The 051 product which is the JCR enzyme, has very similar characteristics, almost a bio-similar to Fabrazyme. However, when co-formulated and manufactured with the Chaperone, you see it retains all of its activity, we keep it folded, we keep it stable. Significant amounts of pre-clinical data generated over almost two years now, again demonstrate that as compared to Fabrazyme, we see significant reductions of that GL3 substrate above and beyond the ERT alone. So, we think this has the potential for enormous benefit for people with Fabry. That is a very advanced program, already scaled to the 2000 leader scale. And we think it has the potential within about a year to enter the clinic.
We are also developing our own proprietary next generation ERT product in Pompe disease. This is an ERT that we’re developing with Amicus’ capacity and capabilities and together with our partner – contract partner at Laureate. We are combining it with AT2220, again we think it could increase the tissue exposure, tissue uptake, reduce the immune profile of the ERT. And while we’re making another ERT, we’re also looking at the basic protein itself, can we enhance the 906 phosphate content or the GAA protein in Pompe, looking at other ways in which we might de-immunize the protein.
One another really important piece of data that I’d like to share is this last bullet point. We know that by adding the Chaperone we could significantly stabilize these recombinant proteins.
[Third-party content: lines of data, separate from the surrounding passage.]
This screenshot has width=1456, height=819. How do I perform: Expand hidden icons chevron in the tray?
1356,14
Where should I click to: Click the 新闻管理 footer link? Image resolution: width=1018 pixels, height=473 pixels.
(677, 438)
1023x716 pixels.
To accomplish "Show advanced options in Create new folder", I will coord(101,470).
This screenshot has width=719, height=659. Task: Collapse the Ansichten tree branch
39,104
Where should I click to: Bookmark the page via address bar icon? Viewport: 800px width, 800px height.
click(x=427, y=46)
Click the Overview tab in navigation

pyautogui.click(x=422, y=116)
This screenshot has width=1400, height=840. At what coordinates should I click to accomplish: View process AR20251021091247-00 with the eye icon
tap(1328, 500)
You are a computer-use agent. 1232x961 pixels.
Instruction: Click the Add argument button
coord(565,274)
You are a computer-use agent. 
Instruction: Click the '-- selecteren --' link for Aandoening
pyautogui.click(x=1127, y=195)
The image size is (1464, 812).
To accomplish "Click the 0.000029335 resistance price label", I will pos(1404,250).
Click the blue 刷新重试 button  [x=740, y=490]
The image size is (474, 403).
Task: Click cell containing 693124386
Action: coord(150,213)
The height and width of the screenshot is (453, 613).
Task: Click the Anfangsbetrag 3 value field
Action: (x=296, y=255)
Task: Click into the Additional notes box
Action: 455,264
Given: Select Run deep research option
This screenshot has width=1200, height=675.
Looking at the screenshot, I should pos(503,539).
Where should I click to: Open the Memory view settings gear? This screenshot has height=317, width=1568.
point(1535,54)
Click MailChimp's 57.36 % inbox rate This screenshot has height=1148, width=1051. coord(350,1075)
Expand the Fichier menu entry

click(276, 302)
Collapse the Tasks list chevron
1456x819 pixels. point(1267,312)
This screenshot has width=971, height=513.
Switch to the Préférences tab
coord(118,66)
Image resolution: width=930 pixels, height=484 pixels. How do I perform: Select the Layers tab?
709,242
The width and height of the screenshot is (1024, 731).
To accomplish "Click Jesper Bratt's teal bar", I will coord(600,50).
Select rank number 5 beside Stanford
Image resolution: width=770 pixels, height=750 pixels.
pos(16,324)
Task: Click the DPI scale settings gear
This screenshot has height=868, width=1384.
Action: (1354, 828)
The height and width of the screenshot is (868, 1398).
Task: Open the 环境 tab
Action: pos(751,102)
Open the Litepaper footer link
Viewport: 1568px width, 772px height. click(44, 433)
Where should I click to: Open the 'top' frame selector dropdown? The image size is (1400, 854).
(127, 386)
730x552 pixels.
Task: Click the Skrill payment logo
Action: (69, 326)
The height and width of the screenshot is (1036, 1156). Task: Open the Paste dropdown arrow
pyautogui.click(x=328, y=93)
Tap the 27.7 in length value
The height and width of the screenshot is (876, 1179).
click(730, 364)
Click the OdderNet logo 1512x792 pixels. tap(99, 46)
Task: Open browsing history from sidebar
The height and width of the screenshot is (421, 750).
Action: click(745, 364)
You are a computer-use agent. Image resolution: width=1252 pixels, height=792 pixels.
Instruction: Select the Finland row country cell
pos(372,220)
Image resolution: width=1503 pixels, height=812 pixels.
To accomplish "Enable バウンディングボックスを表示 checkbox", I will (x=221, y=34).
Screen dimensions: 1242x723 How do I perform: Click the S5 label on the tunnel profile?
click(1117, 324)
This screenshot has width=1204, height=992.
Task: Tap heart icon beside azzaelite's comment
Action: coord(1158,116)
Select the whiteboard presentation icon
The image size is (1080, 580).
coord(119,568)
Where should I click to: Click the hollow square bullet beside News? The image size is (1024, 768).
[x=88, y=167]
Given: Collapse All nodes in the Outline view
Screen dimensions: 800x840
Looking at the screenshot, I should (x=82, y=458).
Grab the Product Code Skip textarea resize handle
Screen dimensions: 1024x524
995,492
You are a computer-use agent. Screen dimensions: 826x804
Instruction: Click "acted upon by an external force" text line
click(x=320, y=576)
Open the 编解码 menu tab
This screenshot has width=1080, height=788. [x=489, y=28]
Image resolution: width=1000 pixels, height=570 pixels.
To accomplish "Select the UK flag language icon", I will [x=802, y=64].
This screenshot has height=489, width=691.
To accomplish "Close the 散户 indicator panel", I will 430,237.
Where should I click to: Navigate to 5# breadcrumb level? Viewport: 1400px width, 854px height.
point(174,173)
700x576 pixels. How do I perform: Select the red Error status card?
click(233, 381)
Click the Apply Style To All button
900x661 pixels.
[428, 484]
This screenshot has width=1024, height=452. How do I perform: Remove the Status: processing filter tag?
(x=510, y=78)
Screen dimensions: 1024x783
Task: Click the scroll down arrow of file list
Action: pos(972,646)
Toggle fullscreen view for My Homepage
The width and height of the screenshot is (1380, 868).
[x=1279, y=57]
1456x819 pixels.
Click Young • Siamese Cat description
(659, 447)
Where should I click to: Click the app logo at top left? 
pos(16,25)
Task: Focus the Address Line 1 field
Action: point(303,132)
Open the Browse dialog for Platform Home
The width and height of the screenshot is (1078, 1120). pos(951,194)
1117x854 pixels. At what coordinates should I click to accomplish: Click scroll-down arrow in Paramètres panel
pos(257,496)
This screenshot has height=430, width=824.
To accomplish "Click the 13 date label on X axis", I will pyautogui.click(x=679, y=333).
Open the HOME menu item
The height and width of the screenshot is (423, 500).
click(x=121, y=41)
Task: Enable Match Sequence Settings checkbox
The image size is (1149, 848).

We also think that it offers the potential to keep these so stable that you might be able to deliver them subcutaneously, that could have enormous benefits for patient convenience but also we think potentially for therapeutic outcomes rather than a patient going to the hospital for once every other week infusion and spending every one cent of every 14 days of their life hooked up to an IV machine, we could much more closely mimic how all of us without disease. Potentially a needless zippy pen, would be able to deliver that in everyday, every other day whatever the format may be.
And here, we can actually show why we’re so excited. So if a picture tells a thousand words, I think this tells quite a bit. So, on the left, you see a control. This is myozyme after four weeks sitting at 37 degree Celsius. When it sits at four weeks with the chaperone you can see how clear it is.
Here is Myozyme alone, delivered in rats the PK study subcutaneously. And you see the significant difference in the levels of active GAA in the rats when you co-formulate with the Chaperone. Very exciting piece of data for us, something just presenting now, we’ll update it later in public presentations.
And when we look forward to 2013, we’ve got quite a bit ahead of us. So, Fabry monotherapy and a number of different catalysts moving forward. Pompe ERT combination, we’ll have some of that data again at the world meeting. We’ll also begin that next series of repeat dose studies in the third quarter of this year. Our Fabry chaperone co-administration additional data again in February.
And we continue to move forward with our combination programs with next generation ERTs. We think that this has the potential across the board, all three uses of this technology to really bring about the renaissance in the treatment of lysosomal storage diseases and we’re happy to be a part of it. Thank you.